I am going to ease my two picky kids toward some degree of normalcy in the food realm.
I've joked for years that their pickiness is my punishment for being overly fixated on food. I've attempted to face this down in bursts but then would fall back to old patterns. I've had massive temper tantrums in the kitchen and at the dining room table when they defeat me with their stubbornness. (I always thought no one was more stubborn than me. Turns out that they not only inherited it from me but have amplified it with their own distinct and strong personalities.)
Why do I think I might have a chance this time when they have defeated me in past attempt? Well, they are getting older (9 and 11). And that means that they are getting (a little) more logical. And recently they have shown small signs of adaptation: they both tried salsa when they were at a Mexican restaurant. They both will eat a little plain lettuce (we started with iceberg, that gateway-lettuce, but now they'll eat romaine and Boston and green leaf, too.) And there are a couple of other individual specific reasons too:
The boy like to travel. Loves it, in fact. I bluntly stated to him that there are places in the world which I won't take him until he starts eating more foods because I don't plan to go to, say, Spain, and have his eating habits be a restriction on our movements. [Not that I have the $ to take him to Spain--he doesn't need to know this. And much as I'd love to, a trip to Thailand or India or China isn't in the works for any of us, so we're talking about mainly different European and Latin American types of dishes.] I described to him some of the cool places I've been and then told him that while what they regularly eat may be unfamiliar, it is something that a person with a flexible attitude can adapt to. This seemed to get through to him.
The girl likes people. And I told her if you want to spend time with people and not annoy the crap out of them, you need to eat what is available. Friends aren't going to invite you to stay to dinner if you won't try what is on offer. It doesn't mean you have to love it. It doesn't mean you have to eat a lot of it. But it does mean that you can't get distressed when it is something unfamiliar and that you need to broaden your repertoire of "safe" foods so that there is a likelihood that you will encounter at least one of them.
Things I'm willing to do:
- Keep it mild. I love spicy food and don't plan on giving it up, but I can make spicy sauces on the side or add spice at the end after serving them.
- Make a good amount of the new stuff side-dishes so they don't have to freak out at everything on their plates. Since I've recently gone low-meat, and they are decidedly pro-meat this isn't too hard. I don't mind making a turkey burger or plain chicken breast for them so long as the big pile of roasted fennel, sweet potatoes, carrots and potatoes that I make for my own main dish is a small-portion side dish to them.
- Add the unfamiliar to the familiar. Like putting a small amount of salsa and sour cream on their quesidillas and expecting them to tolerate its appearance.

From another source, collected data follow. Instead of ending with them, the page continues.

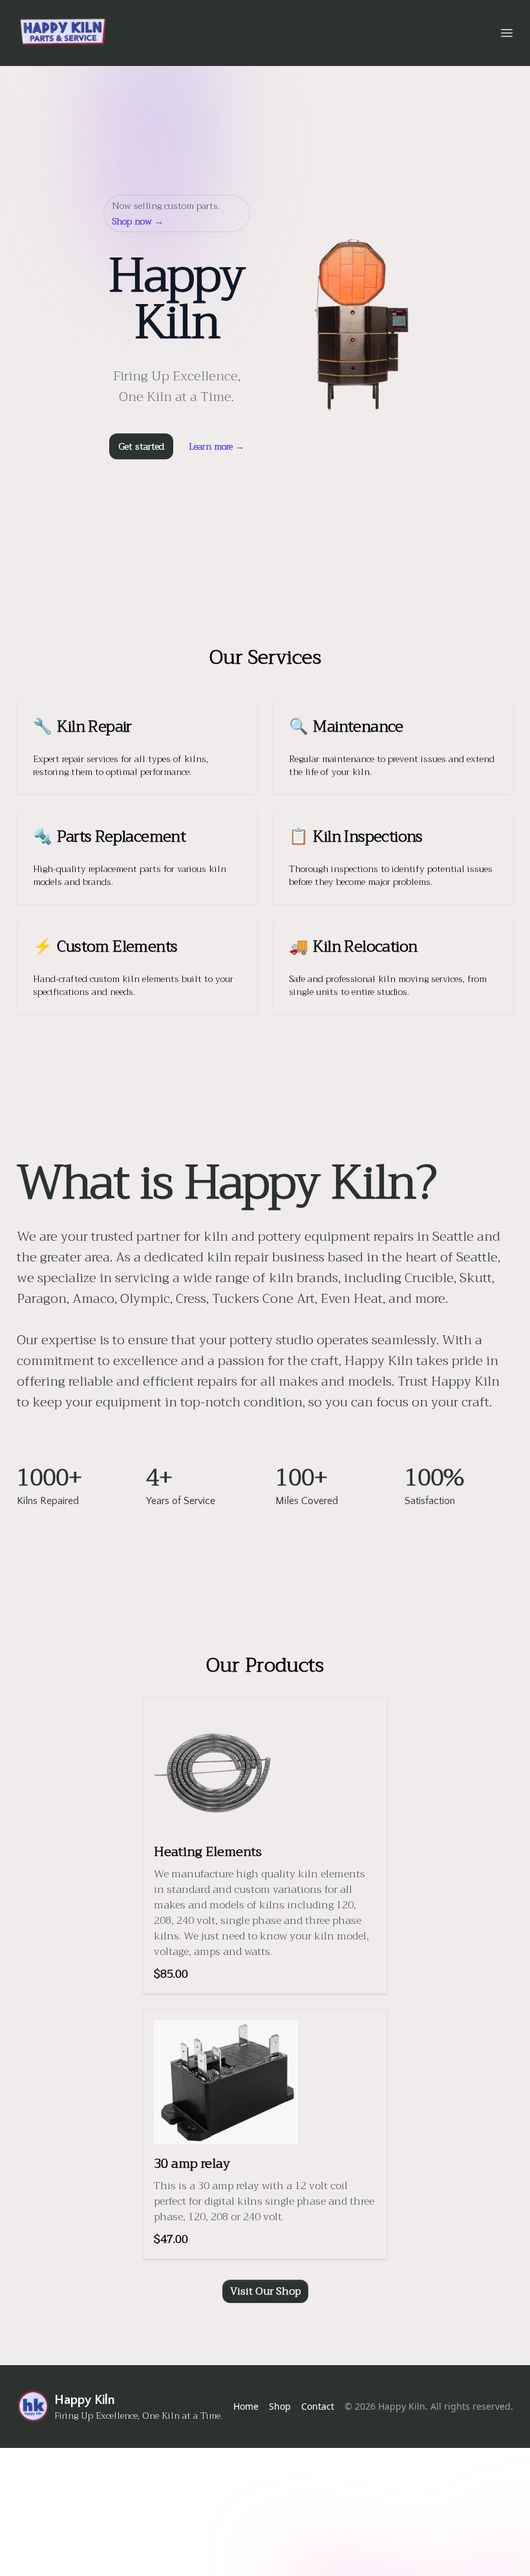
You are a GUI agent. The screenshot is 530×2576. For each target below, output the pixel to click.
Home (246, 2406)
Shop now (138, 221)
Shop (280, 2406)
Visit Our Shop (265, 2291)
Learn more (216, 446)
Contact (317, 2406)
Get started (141, 446)
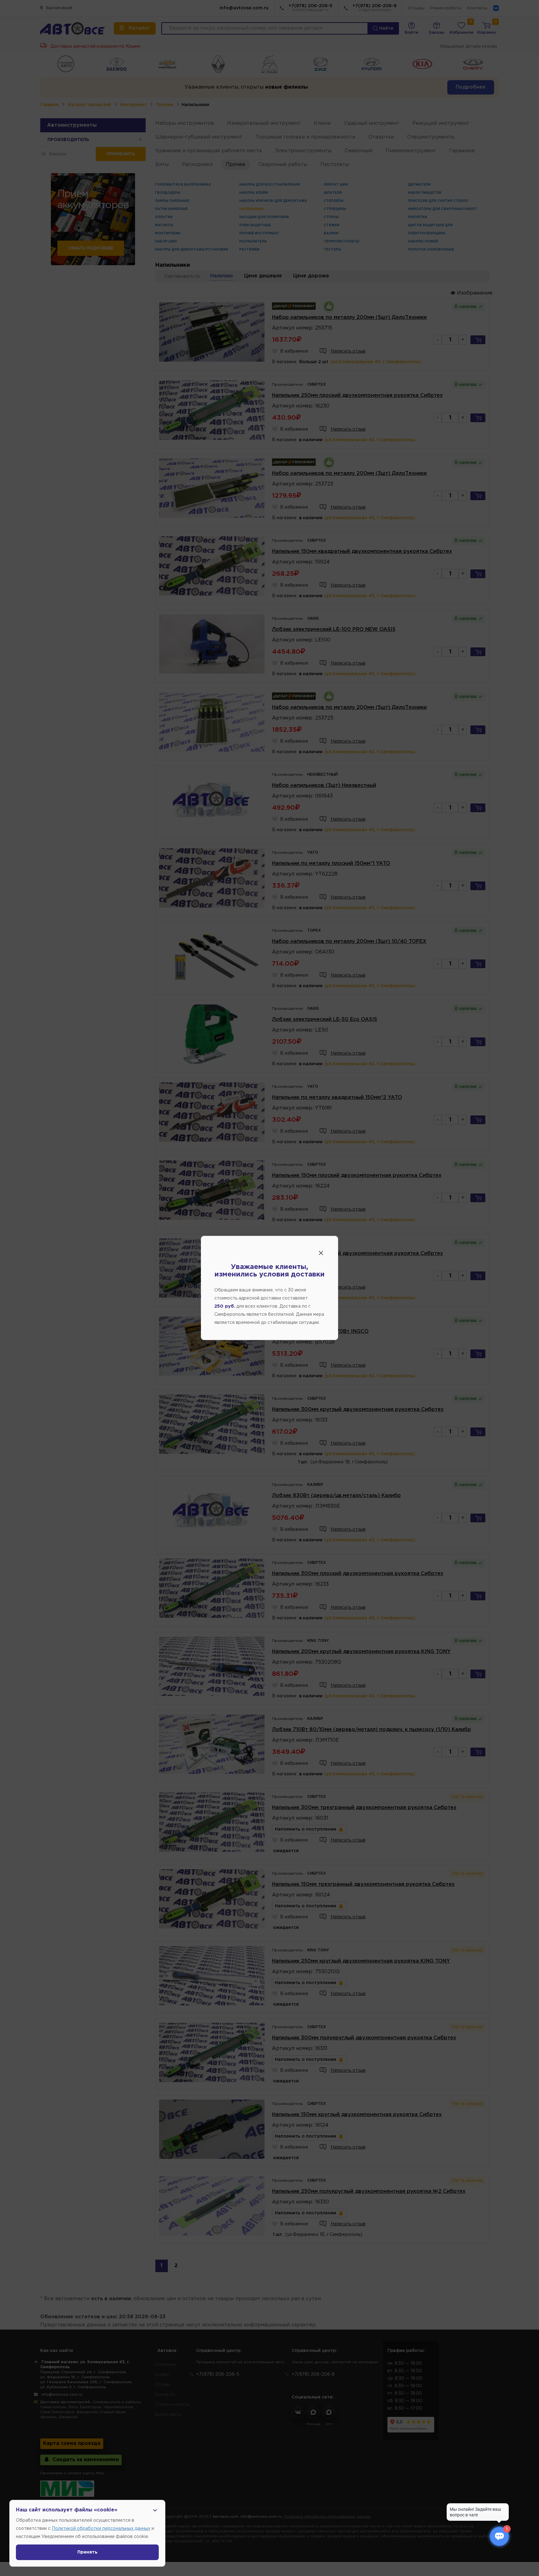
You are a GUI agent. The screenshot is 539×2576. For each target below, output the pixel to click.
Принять (87, 2552)
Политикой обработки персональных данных (101, 2528)
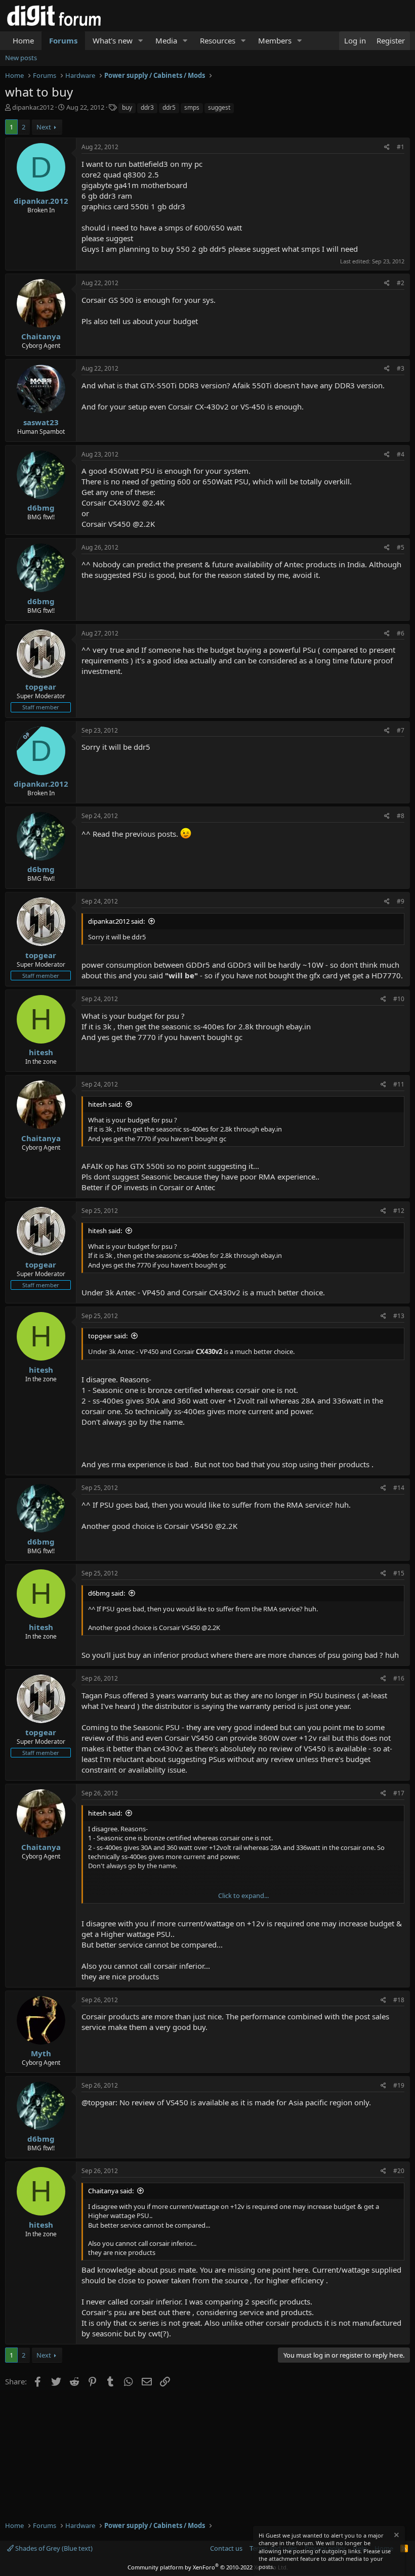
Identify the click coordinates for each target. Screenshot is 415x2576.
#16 (398, 1678)
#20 (398, 2170)
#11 (398, 1084)
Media (166, 40)
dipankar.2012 (33, 107)
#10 (398, 999)
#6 (400, 633)
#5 (400, 547)
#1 (400, 147)
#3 (400, 368)
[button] (141, 40)
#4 (400, 454)
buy (127, 107)
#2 (400, 283)
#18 (398, 2000)
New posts (21, 57)
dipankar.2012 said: (116, 921)
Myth (41, 2053)
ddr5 (169, 107)
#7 (400, 730)
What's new (113, 40)
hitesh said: (105, 1104)
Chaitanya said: (111, 2190)
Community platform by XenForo (208, 2567)
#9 (400, 901)
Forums (63, 40)
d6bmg (41, 508)
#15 (398, 1573)
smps (191, 107)
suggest (219, 107)
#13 (398, 1316)
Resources (217, 40)
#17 (398, 1793)
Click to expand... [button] (243, 1895)
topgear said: (108, 1335)
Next (43, 126)
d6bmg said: (106, 1593)
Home (23, 40)
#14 (398, 1487)
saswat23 (41, 422)
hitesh (41, 1052)
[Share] (387, 147)
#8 (400, 815)
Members (275, 40)
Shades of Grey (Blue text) (53, 2548)
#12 (398, 1210)
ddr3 (147, 107)
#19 (398, 2085)
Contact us (226, 2548)
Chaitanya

I am going to try and document things that worked both to share with other people who may be in the same predicament as I'm in* and to keep track and use this blog as a crutch for my lousy memory. If you are faced with a picky eater of your own, I hope you'll join me and make this a group effort to ease the picky eaters of the world toward a place where they don't drive the rest of us bat-shit crazy.
*I realize that when you've met one picky eater you've met...one picky eater and we all have different definitions of picky. I actually heard one parent describe her child as picky when he wouldn't eat kohlrabi. Ha!